Rund: Dazu braucht man eine koordinierte kommunale Planung, die neben sozialen Angeboten zum Beispiel auch die Mobilität betrachtet. Sie können einsamkeitspräventiv wirken, indem sie den ÖPNV kostenlos machen. Denn Einsamkeit ist stark assoziiert mit Armut. Sie können städtebaulich Begegnungsorte in öffentlichen Räumen schaffen. Menschen sollen vor Ort wohnen, leben – und sich begegnen. Wenn die kommunale Planung solche verschiedenen Aspekte zusammenbringt, kann sie sofort sehen, wo Maßnahmen gegen Einsamkeit gezielt eingesetzt werden müssen. Es braucht dann keine Einsamkeitsplanung und Einsamkeitspolitik, auch keine „Begegnungscafés für Einsame“, wenn ich ein Sensorium habe, das mich aufmerksam macht, wo Menschen potentiell vom sozialen Leben ausgeschlossen sind.

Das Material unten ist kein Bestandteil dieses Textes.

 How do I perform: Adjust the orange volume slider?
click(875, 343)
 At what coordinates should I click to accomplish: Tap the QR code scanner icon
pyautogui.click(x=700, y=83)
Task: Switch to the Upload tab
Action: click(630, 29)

impact: Gibt es Städte, die das alles schon gut umsetzen?

Rund: Stuttgart hat zum Beispiel mit einer Einsamkeitsstrategie begonnen, hier verbindet sich die kommunale Planung direkt mit Quartiereinrichtungen. Auch Erfurt, hier sind die Fachpersonen aus der Quartier- und Sozialraumarbeit mit der Planung verbunden und können sofort sagen, wo man planerisch genau hinschauen muss. Zusammen also mit den Sozialarbeiterinnen und Sozialarbeitern, die die Persepktiven der Menschen einbringen, die dort wohnen. Das halte ich für einen erstrebenswerten Weg statt vieler Einzelinitiativen. Wichtig ist auch eine professionelle Nachbarschaftsarbeit. So kann man Menschen erreichen, die sich zurückziehen. Da reicht es manchmal, eine Grußkarte zwischen die Tür zu stecken. Auch Darmstadt hat hierfür gute Voraussetzungen geschaffen.

impact: Welche Rolle spielen Sozialarbeiterinnen und Sozialarbeiter?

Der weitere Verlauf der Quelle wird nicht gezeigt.